Directions for this task: Once the line containing "Screen dimensions: 600x848" appears, output it and each remaining line of the records below exactly, with no pictures and nothing more.

Task material:
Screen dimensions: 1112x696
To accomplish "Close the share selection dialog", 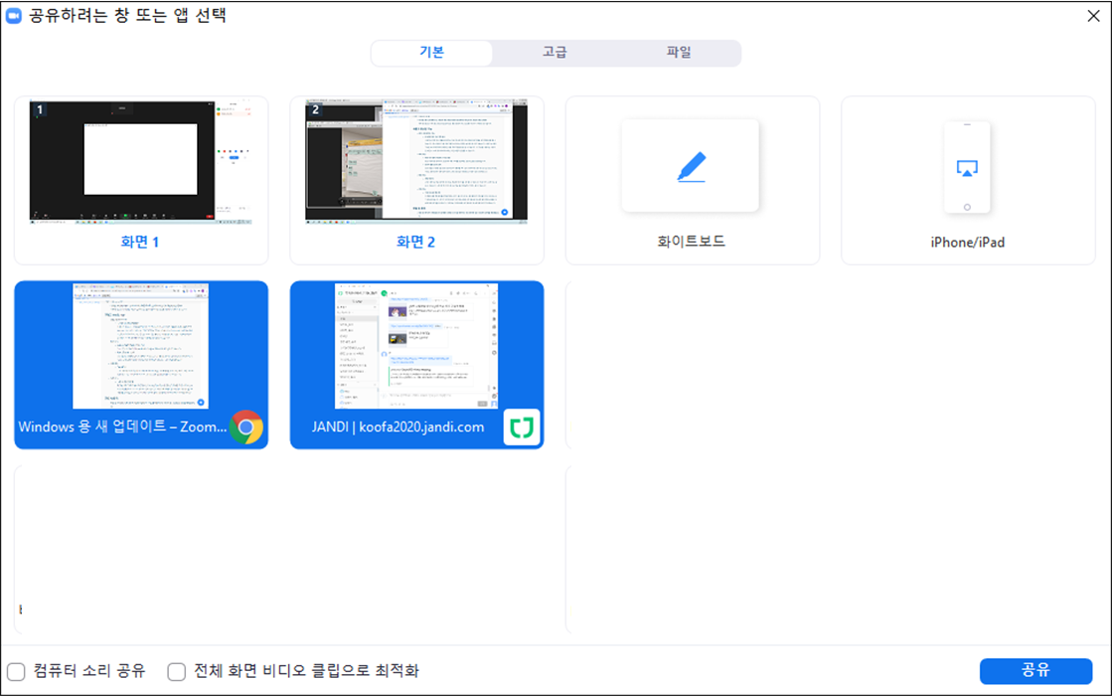I will (x=1091, y=16).
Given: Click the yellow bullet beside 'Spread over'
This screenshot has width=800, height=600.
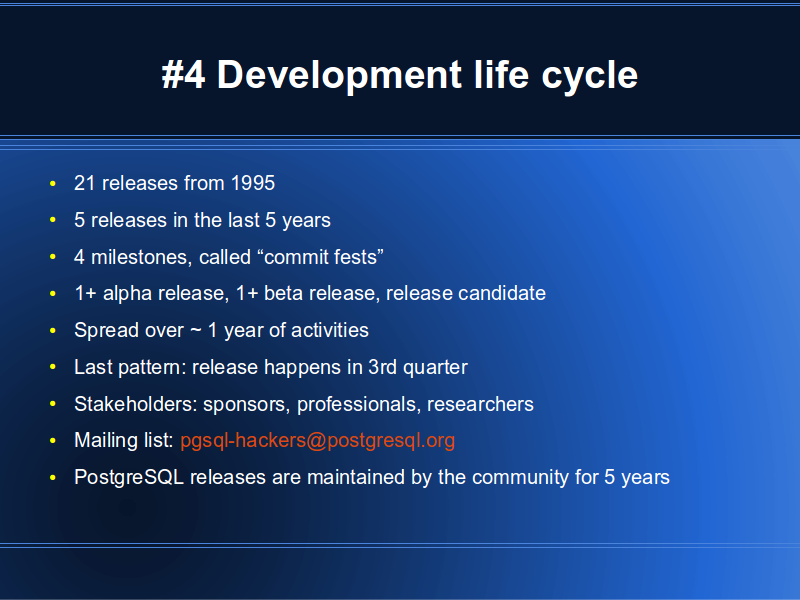Looking at the screenshot, I should [53, 331].
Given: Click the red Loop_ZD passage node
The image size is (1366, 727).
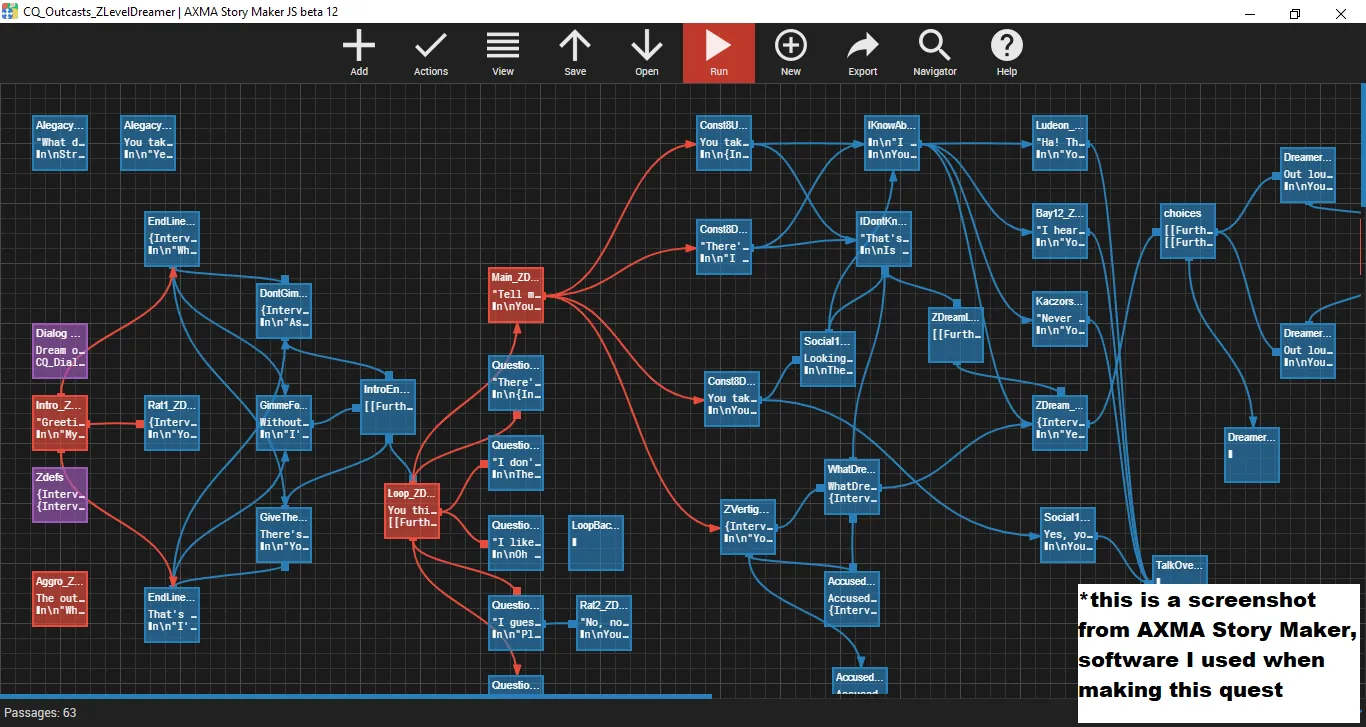Looking at the screenshot, I should [412, 511].
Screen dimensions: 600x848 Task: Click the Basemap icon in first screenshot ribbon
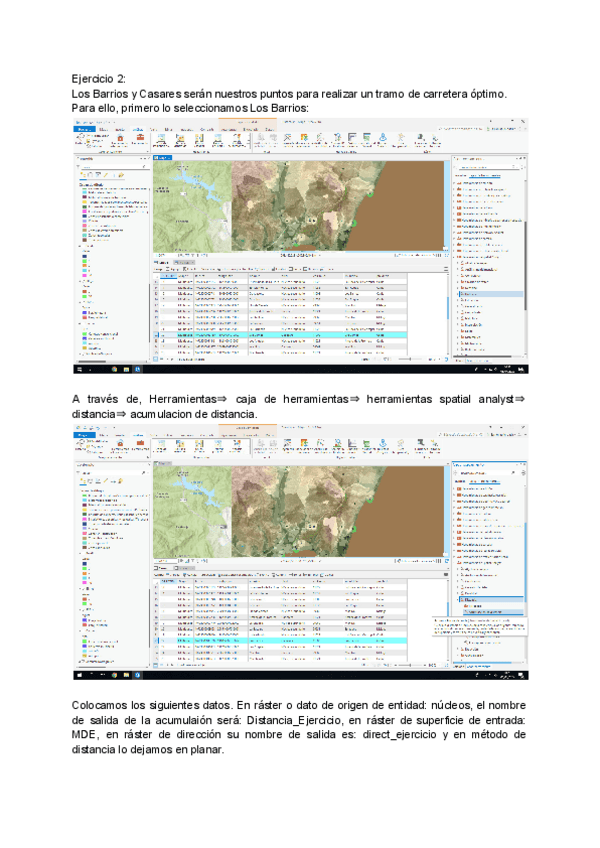pos(160,139)
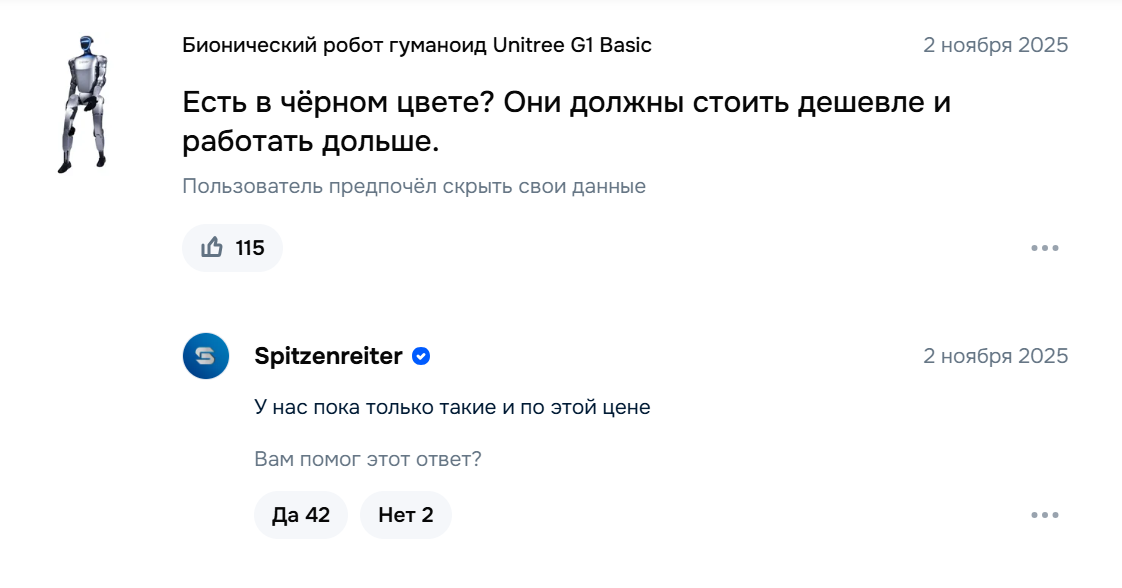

Task answer:
Screen dimensions: 600x848 Task: Click the Basemap icon in first screenshot ribbon
pos(160,139)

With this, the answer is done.